(MATERIAL SHOWN Opens)

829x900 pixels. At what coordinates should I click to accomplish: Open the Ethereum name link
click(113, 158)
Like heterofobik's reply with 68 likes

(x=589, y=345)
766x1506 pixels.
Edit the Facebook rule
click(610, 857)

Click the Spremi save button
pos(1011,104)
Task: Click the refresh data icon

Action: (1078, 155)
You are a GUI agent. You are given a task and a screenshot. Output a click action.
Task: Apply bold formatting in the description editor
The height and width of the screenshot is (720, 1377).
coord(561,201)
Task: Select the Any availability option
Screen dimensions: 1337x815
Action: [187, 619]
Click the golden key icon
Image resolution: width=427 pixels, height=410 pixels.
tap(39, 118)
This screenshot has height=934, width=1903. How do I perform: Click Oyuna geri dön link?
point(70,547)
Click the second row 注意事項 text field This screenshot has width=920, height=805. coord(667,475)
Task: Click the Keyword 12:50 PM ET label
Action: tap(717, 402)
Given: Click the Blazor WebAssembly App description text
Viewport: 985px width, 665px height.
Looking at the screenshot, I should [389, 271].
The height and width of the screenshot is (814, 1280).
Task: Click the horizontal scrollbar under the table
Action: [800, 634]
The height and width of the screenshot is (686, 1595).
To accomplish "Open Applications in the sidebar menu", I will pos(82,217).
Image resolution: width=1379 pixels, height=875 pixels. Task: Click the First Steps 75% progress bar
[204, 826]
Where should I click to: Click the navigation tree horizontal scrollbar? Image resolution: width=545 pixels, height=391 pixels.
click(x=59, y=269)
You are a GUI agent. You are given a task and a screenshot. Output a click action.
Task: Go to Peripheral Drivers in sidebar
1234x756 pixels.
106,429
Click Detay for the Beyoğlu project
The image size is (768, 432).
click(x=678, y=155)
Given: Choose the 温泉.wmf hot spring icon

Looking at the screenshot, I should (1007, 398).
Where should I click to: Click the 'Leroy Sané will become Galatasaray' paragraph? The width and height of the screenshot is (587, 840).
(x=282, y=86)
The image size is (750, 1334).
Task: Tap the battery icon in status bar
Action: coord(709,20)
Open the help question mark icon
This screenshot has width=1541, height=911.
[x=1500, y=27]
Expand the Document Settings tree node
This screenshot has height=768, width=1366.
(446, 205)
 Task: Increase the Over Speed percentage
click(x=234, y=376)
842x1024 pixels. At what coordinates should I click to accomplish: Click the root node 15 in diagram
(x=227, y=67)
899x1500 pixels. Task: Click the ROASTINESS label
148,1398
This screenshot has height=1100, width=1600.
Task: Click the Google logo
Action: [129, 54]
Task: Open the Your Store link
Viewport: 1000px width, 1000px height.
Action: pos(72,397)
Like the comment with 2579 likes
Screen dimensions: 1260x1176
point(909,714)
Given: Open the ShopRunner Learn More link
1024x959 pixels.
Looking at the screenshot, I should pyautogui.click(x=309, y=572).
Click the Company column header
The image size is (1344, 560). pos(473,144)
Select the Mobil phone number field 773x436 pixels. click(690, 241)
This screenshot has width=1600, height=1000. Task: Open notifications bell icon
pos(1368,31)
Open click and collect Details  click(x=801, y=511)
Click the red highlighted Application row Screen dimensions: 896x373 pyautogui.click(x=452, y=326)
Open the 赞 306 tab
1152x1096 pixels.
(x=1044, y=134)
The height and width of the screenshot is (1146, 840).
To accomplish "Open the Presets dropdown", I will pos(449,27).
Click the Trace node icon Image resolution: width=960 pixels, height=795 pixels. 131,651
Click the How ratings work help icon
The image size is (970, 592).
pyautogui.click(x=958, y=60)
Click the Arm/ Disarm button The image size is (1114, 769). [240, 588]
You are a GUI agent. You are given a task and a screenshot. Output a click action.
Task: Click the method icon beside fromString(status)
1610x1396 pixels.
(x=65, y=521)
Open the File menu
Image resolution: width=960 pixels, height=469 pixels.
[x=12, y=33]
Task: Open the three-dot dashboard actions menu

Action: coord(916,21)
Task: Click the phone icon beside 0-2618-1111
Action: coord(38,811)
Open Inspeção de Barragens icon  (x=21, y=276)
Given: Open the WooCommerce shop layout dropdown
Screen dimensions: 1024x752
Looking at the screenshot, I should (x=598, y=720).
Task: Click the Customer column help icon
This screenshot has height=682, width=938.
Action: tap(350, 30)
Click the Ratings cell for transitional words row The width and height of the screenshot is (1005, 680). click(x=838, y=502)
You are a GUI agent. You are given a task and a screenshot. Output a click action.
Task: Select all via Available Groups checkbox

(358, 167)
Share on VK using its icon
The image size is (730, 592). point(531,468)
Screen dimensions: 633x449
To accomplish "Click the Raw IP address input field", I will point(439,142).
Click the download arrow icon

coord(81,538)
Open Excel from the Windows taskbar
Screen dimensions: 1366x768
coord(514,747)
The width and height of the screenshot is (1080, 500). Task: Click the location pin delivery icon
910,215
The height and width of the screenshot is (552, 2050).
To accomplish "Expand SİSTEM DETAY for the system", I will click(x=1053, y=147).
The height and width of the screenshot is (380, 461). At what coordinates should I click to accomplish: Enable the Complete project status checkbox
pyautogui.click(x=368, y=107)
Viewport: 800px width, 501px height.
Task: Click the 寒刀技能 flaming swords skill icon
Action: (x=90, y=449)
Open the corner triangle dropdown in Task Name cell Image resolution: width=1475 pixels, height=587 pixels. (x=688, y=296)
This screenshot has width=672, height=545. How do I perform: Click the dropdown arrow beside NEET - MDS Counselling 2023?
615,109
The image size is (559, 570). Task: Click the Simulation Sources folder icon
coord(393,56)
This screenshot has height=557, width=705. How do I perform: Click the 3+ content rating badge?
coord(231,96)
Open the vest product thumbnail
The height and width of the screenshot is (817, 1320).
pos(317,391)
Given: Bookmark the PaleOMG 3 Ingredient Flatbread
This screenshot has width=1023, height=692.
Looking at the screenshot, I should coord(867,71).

(MATERIAL SHOWN Closes)

[EXERCISE DIRECTIONS] All entries above need to be copied verbatim.

[ANSWER TO THE PROBLEM]
829x900 pixels. At what coordinates should I click to accomplish: Open the Ethereum name link
click(113, 158)
Like heterofobik's reply with 68 likes

(x=589, y=345)
766x1506 pixels.
Edit the Facebook rule
click(610, 857)

Click the Spremi save button
pos(1011,104)
Task: Click the refresh data icon

Action: (1078, 155)
You are a GUI agent. You are given a task and a screenshot. Output a click action.
Task: Apply bold formatting in the description editor
The height and width of the screenshot is (720, 1377).
coord(561,201)
Task: Select the Any availability option
Screen dimensions: 1337x815
Action: [187, 619]
Click the golden key icon
Image resolution: width=427 pixels, height=410 pixels.
tap(39, 118)
This screenshot has height=934, width=1903. How do I perform: Click Oyuna geri dön link?
point(70,547)
Click the second row 注意事項 text field This screenshot has width=920, height=805. coord(667,475)
Task: Click the Keyword 12:50 PM ET label
Action: tap(717, 402)
Given: Click the Blazor WebAssembly App description text
Viewport: 985px width, 665px height.
Looking at the screenshot, I should [389, 271].
The height and width of the screenshot is (814, 1280).
Task: Click the horizontal scrollbar under the table
Action: [800, 634]
The height and width of the screenshot is (686, 1595).
To accomplish "Open Applications in the sidebar menu", I will pos(82,217).
Image resolution: width=1379 pixels, height=875 pixels. Task: Click the First Steps 75% progress bar
[204, 826]
Where should I click to: Click the navigation tree horizontal scrollbar? Image resolution: width=545 pixels, height=391 pixels.
click(x=59, y=269)
You are a GUI agent. You are given a task and a screenshot. Output a click action.
Task: Go to Peripheral Drivers in sidebar
1234x756 pixels.
106,429
Click Detay for the Beyoğlu project
The image size is (768, 432).
click(x=678, y=155)
Given: Choose the 温泉.wmf hot spring icon

Looking at the screenshot, I should (1007, 398).
Where should I click to: Click the 'Leroy Sané will become Galatasaray' paragraph? The width and height of the screenshot is (587, 840).
(x=282, y=86)
The image size is (750, 1334).
Task: Tap the battery icon in status bar
Action: coord(709,20)
Open the help question mark icon
This screenshot has width=1541, height=911.
[x=1500, y=27]
Expand the Document Settings tree node
This screenshot has height=768, width=1366.
(446, 205)
 Task: Increase the Over Speed percentage
click(x=234, y=376)
842x1024 pixels. At what coordinates should I click to accomplish: Click the root node 15 in diagram
(x=227, y=67)
899x1500 pixels. Task: Click the ROASTINESS label
148,1398
This screenshot has height=1100, width=1600.
Task: Click the Google logo
Action: [129, 54]
Task: Open the Your Store link
Viewport: 1000px width, 1000px height.
Action: pos(72,397)
Like the comment with 2579 likes
Screen dimensions: 1260x1176
point(909,714)
Given: Open the ShopRunner Learn More link
1024x959 pixels.
Looking at the screenshot, I should pyautogui.click(x=309, y=572).
Click the Company column header
The image size is (1344, 560). pos(473,144)
Select the Mobil phone number field 773x436 pixels. click(690, 241)
This screenshot has width=1600, height=1000. Task: Open notifications bell icon
pos(1368,31)
Open click and collect Details  click(x=801, y=511)
Click the red highlighted Application row Screen dimensions: 896x373 pyautogui.click(x=452, y=326)
Open the 赞 306 tab
1152x1096 pixels.
(x=1044, y=134)
The height and width of the screenshot is (1146, 840).
To accomplish "Open the Presets dropdown", I will pos(449,27).
Click the Trace node icon Image resolution: width=960 pixels, height=795 pixels. 131,651
Click the How ratings work help icon
The image size is (970, 592).
pyautogui.click(x=958, y=60)
Click the Arm/ Disarm button The image size is (1114, 769). [240, 588]
You are a GUI agent. You are given a task and a screenshot. Output a click action.
Task: Click the method icon beside fromString(status)
1610x1396 pixels.
(x=65, y=521)
Open the File menu
Image resolution: width=960 pixels, height=469 pixels.
[x=12, y=33]
Task: Open the three-dot dashboard actions menu

Action: coord(916,21)
Task: Click the phone icon beside 0-2618-1111
Action: coord(38,811)
Open Inspeção de Barragens icon  (x=21, y=276)
Given: Open the WooCommerce shop layout dropdown
Screen dimensions: 1024x752
Looking at the screenshot, I should (x=598, y=720).
Task: Click the Customer column help icon
This screenshot has height=682, width=938.
Action: tap(350, 30)
Click the Ratings cell for transitional words row The width and height of the screenshot is (1005, 680). click(x=838, y=502)
You are a GUI agent. You are given a task and a screenshot. Output a click action.
Task: Select all via Available Groups checkbox

(358, 167)
Share on VK using its icon
The image size is (730, 592). point(531,468)
Screen dimensions: 633x449
To accomplish "Click the Raw IP address input field", I will point(439,142).
Click the download arrow icon

coord(81,538)
Open Excel from the Windows taskbar
Screen dimensions: 1366x768
coord(514,747)
The width and height of the screenshot is (1080, 500). Task: Click the location pin delivery icon
910,215
The height and width of the screenshot is (552, 2050).
To accomplish "Expand SİSTEM DETAY for the system", I will click(x=1053, y=147).
The height and width of the screenshot is (380, 461). At what coordinates should I click to accomplish: Enable the Complete project status checkbox
pyautogui.click(x=368, y=107)
Viewport: 800px width, 501px height.
Task: Click the 寒刀技能 flaming swords skill icon
Action: (x=90, y=449)
Open the corner triangle dropdown in Task Name cell Image resolution: width=1475 pixels, height=587 pixels. (x=688, y=296)
This screenshot has width=672, height=545. How do I perform: Click the dropdown arrow beside NEET - MDS Counselling 2023?
615,109
The image size is (559, 570). Task: Click the Simulation Sources folder icon
coord(393,56)
This screenshot has height=557, width=705. How do I perform: Click the 3+ content rating badge?
coord(231,96)
Open the vest product thumbnail
The height and width of the screenshot is (817, 1320).
pos(317,391)
Given: Bookmark the PaleOMG 3 Ingredient Flatbread
This screenshot has width=1023, height=692.
Looking at the screenshot, I should coord(867,71).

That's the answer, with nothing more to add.